##### DOCUMENT EXCERPT

Day Sixteen, Tupelo Press 30/30 Project, August 2016

melon

My poem “A Herd of Watermelon” has been posted among today’s offerings of the Tupelo Press 30/30 Project (9 poets have agreed to write 30 poems apiece in 30 days, to raise funds for Tupelo Press, a non-profit literary publisher). I am grateful to Plain Jane, who sponsored and provided the title.

A Herd of Watermelon

My work tools include rubber boots, a hydraulic
jack and snake tongs. Prevention over cure, always.

A helicopter’s shadow crosses the yard.
I sweat in cold weather; today even the shade burns…

Click here to see the rest of the poem.

Tomorrow’s poem, “Cleaning Out Closets in Anticipation of Moving Closer to Children,” was sponsored by Darryl Williams who provided the title, and also sponsored last year’s “Something Lost, Something Trivial.”

I still need title sponsors for the 22nd and 23rd, and don’t forget about the 3-word sponsorships. Remember, you can combine the two (as in today’s poem) to force me to use not only your title, but also three words that I’d likely not use on my own. And can anyone challenge last year’s co-winners of Worst Title in the History of the 30/30 Project, Ron, Plain Jane and Mek?*

The  sponsored poems are a blast to write, and the titles lead me to poems I’d not otherwise conceive. If you’re inclined to sponsor a poem, Donate to Tupelo, and please let me know as soon as possible what your title is or which three words you’ve foisted upon me.

##########
##### DATASET EXCERPTS

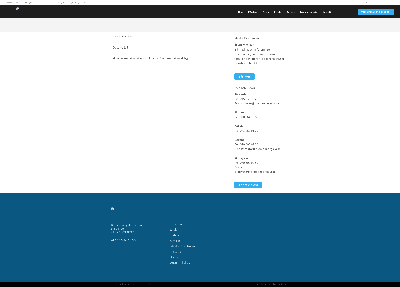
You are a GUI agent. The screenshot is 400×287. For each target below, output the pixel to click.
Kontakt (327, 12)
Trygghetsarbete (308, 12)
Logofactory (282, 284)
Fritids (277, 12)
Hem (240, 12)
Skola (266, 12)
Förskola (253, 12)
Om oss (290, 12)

##########
##### DATASET EXCERPTS

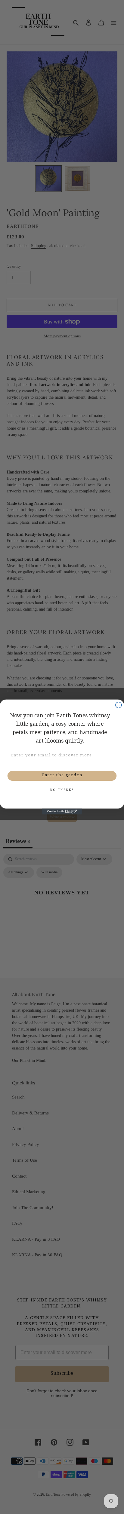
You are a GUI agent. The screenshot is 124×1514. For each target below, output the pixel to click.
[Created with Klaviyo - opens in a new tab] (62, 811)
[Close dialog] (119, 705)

##########

▸ **INSTRUCTION 1**
Answer these questions from the Tupelo Press 30/30 Project post, one line each:
(a) How many poets are taking part, and how many poems is each writing?
(b) Who sponsored tomorrow's poem?
(c) Which days still need title sponsors?
▸ **INSTRUCTION 2**
In the Tupelo Press 30/30 Project post, what does a sponsor gain by combining a title sponsorship with a 3-word sponsorship?
▸ **INSTRUCTION 3**
Carry the Tupelo Press 30/30 Project post forward from its final sentence.

▸ **TASK RESPONSE 1**
(a) Nine poets are taking part, and each is writing 30 poems in 30 days.
(b) Darryl Williams sponsored tomorrow's poem.
(c) The 22nd and the 23rd still need title sponsors.

▸ **TASK RESPONSE 2**
Combining the two forces the poet to use both the sponsor's title and three words the poet would likely not use on their own. Today's poem was written that way.

▸ **TASK RESPONSE 3**
If you need something to read, Think Dink! A $30 donation will get you my 2015 chapbook If Your Matter Could Reform, Barton Smock’s Infant Cinema, Jamie Hunyor’s A New Sea, and Tim Kahl’s full length work, The String of Islands, thanks to the generosity of Dink Press founder and editor Kristopher Taylor!  A limited quantity is available, so order earlier rather than later.

For information on sponsorships (and my other incentives), click here.

Thank you for supporting poetry! Only 14 poems to go!

* The titles are, respectively, “Calvin Coolidge: Live or Memorex,” “Your Armpits Smell Like Heaven,” and “Reduce Heat and Simmer Gently Without Cloud Cover, Till Sundown. Serves 2 – 7 Billion.” “Nose-Picking Reese’s Hider” is definitely a strong contender for this honor.

27 thoughts on “Day Sixteen, Tupelo Press 30/30 Project, August 2016

  1. Pingback: Day Sixteen, Tupelo Press 30/30 Project, August 2016 — O at the Edges | http://richwrapper.com/?p=144&shareadraft=5571df17deb2f

  2. You know, Robert, I have done a bit of reading on the names of animal congregations. I think watermelons grow in a patch, so it would seem to me that personified, it would be a clutch if them heading for the crick ☺.
    Great piece.

    Liked by 3 people

  3. Pingback: Robert Okaji’s 30/30 | rivrvlogr

  4. Reblogged this on richwrapper and commented:
    OK – doing this right…this is the way to Robert Okaji’s A Herd of Watermelon (title courtesy of Plain Jane). It is worth the read. The site 30/30 project is worth a longer visit than I was able to give, and worth the funding if you are able.

    Liked by 2 people

  5. Having been a lifelong patch-hoer – and I watched a cotton-mouth skitter in the air and take a swipe at my dad’s overalls pant leg from its hoe-sent flight, I loved the imagery, and then digesting a second and third reading – and for this still poorly practiced semi-Luddite, finding the whole poem was a bit of a chore – trying mostly my patience – I am sworn now to visit again and read more stuff, all the while my own “children” go searching for a clacking keyboard with their names thereon. I blame you, sir! And, Thank You for it!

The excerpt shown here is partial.